-------- EXCERTO PARA LEITURA

Entrou em vigor no dia 3 de Setembro a Lei n.º 38/2018, de 7 de agosto, que estabelece o direito à autodeterminação da identidade de género, da expressão de género e o direito à proteção das características sexuais de cada pessoa.
Parece-me que a lei tenta dar termo ao velho hábito de se dizer a uma rapariga “isso são coisas de homens”, ou de se usar a expressão “isso são coisas de mulheres” para censurar a atitude de um rapaz.
A recente lei vem revogar grande parte da Lei n.º 7/2011, de 15 de março, que criou o procedimento de mudança da menção do sexo e do nome próprio no registo civil e alterou o Código do Registo Civil, mantendo em vigor o seu artigo 5.º.
Na vigência Lei n.º 7/2011, para se requerer o procedimento de mudança da menção do sexo no registo civil era preciso ser maior. Agora, as pessoas de nacionalidade portuguesa e com idade compreendida entre os 16 e os 18 anos podem requerer a mudança da menção do sexo e do nome próprio no registo civil, através dos seus representantes legais.
Mas a principal diferença entre a Lei n.º 7/2011 e a Lei n.º 38/2018 é que a primeira exigia que o requerente apresentasse um relatório que comprovasse o diagnóstico de “perturbação de identidade de género”, o que a lei designava como transexualidade.
O relatório deveria ser elaborado por uma equipa multidisciplinar de sexologia clínica em estabelecimento de saúde público ou privado, nacional ou estrangeiro.
Ou seja, para mudar a menção do sexo no registo civil, a pessoa tinha que comprovar clinicamente uma perturbação de identidade de género.
A nova lei atribui legitimidade para se requerer o procedimento de mudança da menção do sexo e do nome próprio às pessoas cuja identidade de género não correspondam ao sexo atribuído à nascença, sem rotular como uma “perturbação” tal identificação social.

----------------

■ ATIVIDADE 1
No excerto sobre a Lei n.º 38/2018, que idade devem ter as pessoas de nacionalidade portuguesa que podem requerer a mudança da menção do sexo e do nome próprio através dos seus representantes legais?
■ ATIVIDADE 2
Por favor, copie sem alterações a parte do excerto sobre a Lei n.º 38/2018 que começa em "Entrou em vigor" e termina em "de cada pessoa.".

-------- REGISTOS FORNECIDOS

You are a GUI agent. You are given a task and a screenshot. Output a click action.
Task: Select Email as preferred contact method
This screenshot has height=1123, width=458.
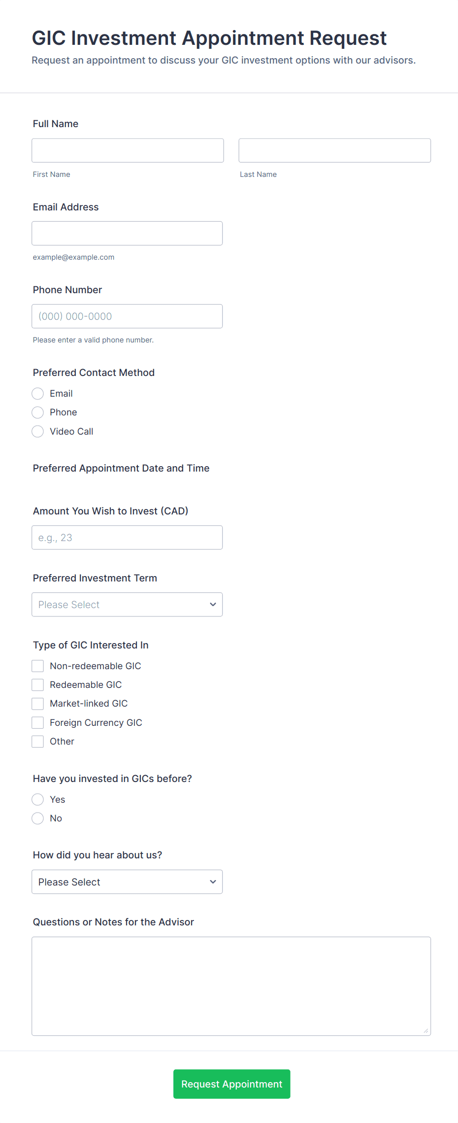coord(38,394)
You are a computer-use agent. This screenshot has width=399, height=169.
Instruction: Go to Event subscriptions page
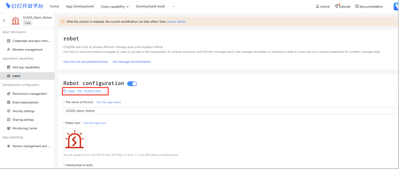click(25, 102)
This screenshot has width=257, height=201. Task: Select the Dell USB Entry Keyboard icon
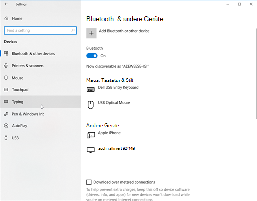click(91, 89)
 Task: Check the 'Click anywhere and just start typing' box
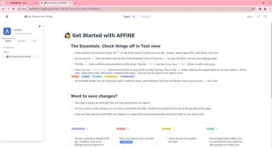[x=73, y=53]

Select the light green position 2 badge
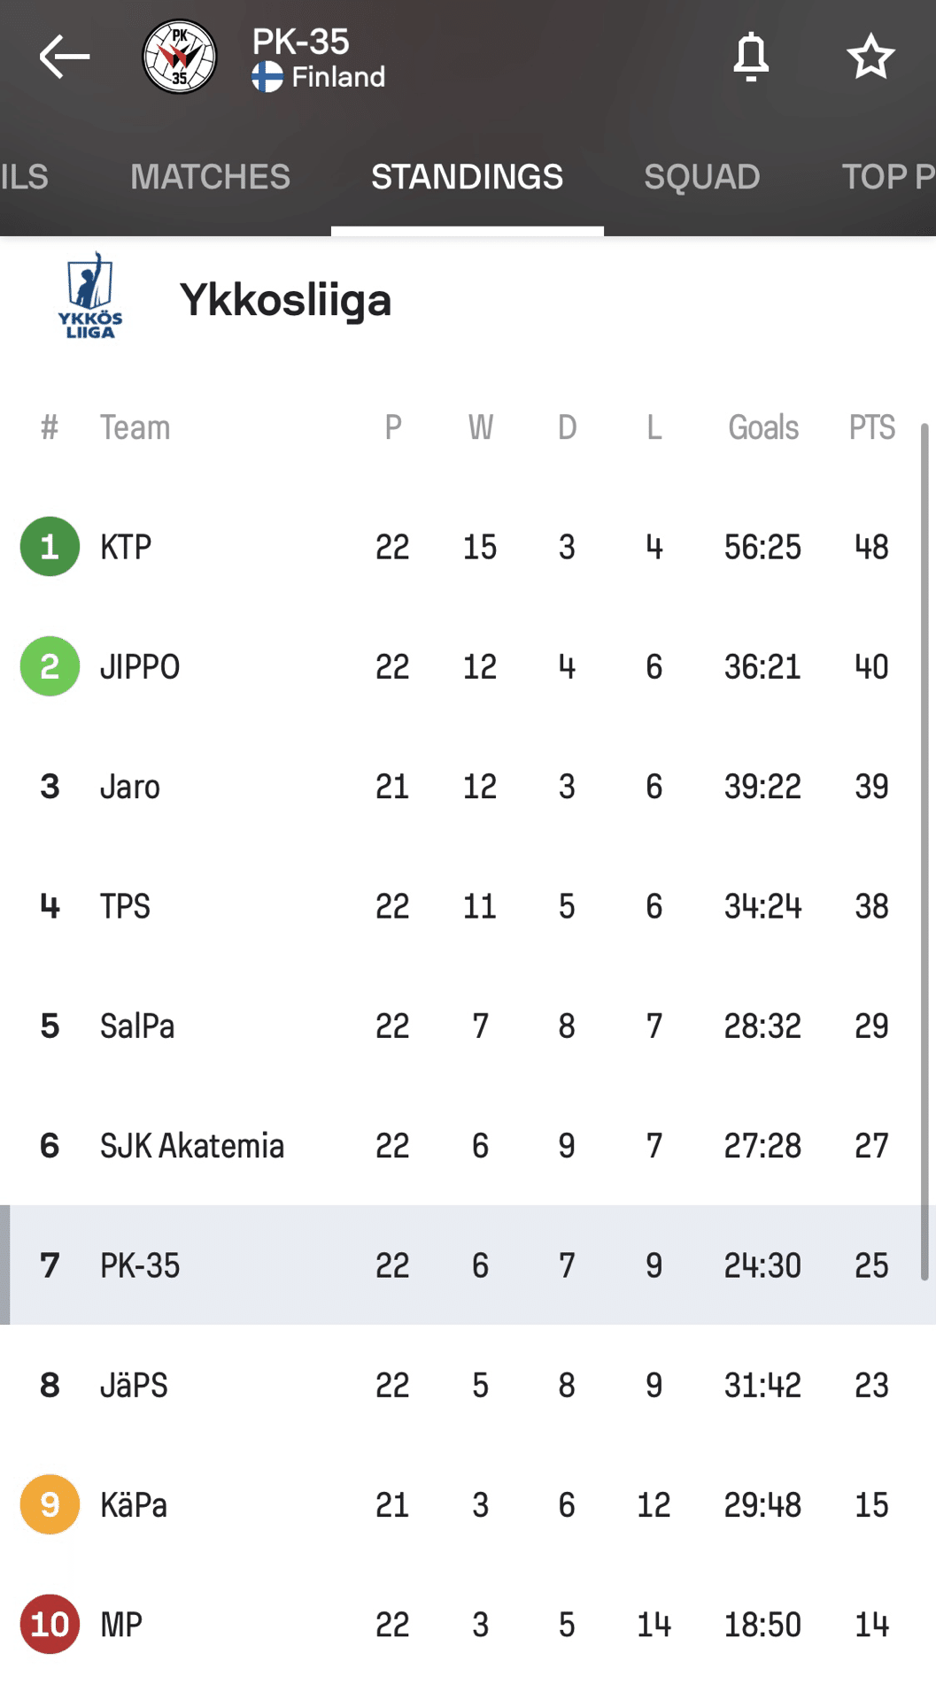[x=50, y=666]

----------------
-------- REGISTOS FORNECIDOS

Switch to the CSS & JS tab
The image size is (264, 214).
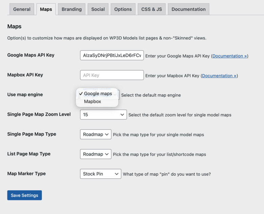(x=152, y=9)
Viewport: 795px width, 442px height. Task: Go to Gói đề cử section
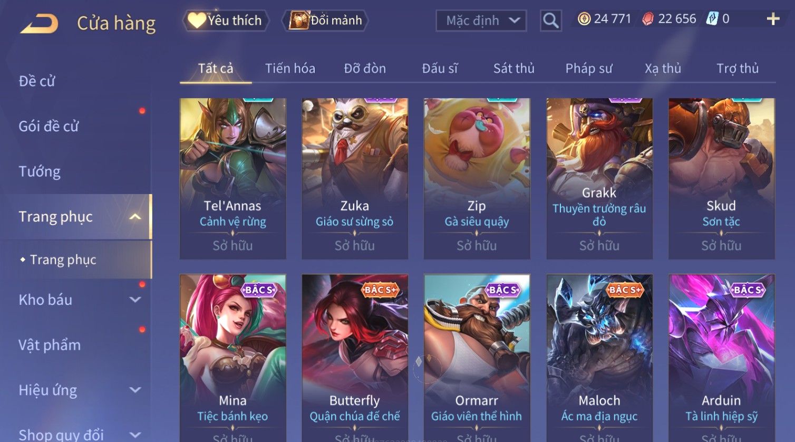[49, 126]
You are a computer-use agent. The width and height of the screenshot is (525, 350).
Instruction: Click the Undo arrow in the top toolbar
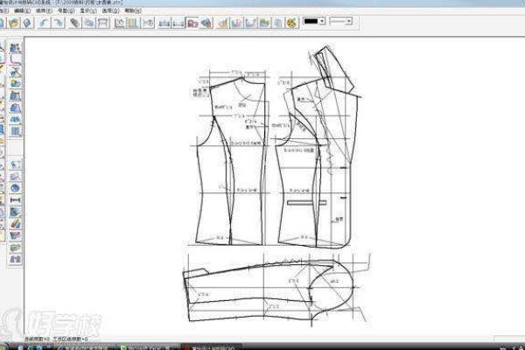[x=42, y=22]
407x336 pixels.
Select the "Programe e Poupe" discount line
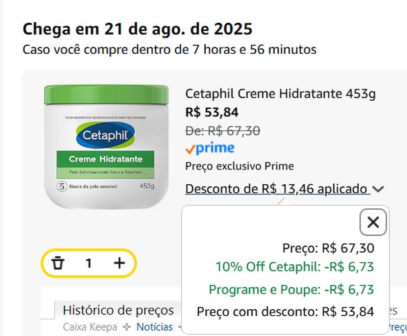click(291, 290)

----------------

■ RESOLUÇÃO DA TAREFA 1
Entre os 16 e os 18 anos.

■ RESOLUÇÃO DA TAREFA 2
Entrou em vigor no dia 3 de Setembro a Lei n.º 38/2018, de 7 de agosto, que estabelece o direito à autodeterminação da identidade de género, da expressão de género e o direito à proteção das características sexuais de cada pessoa.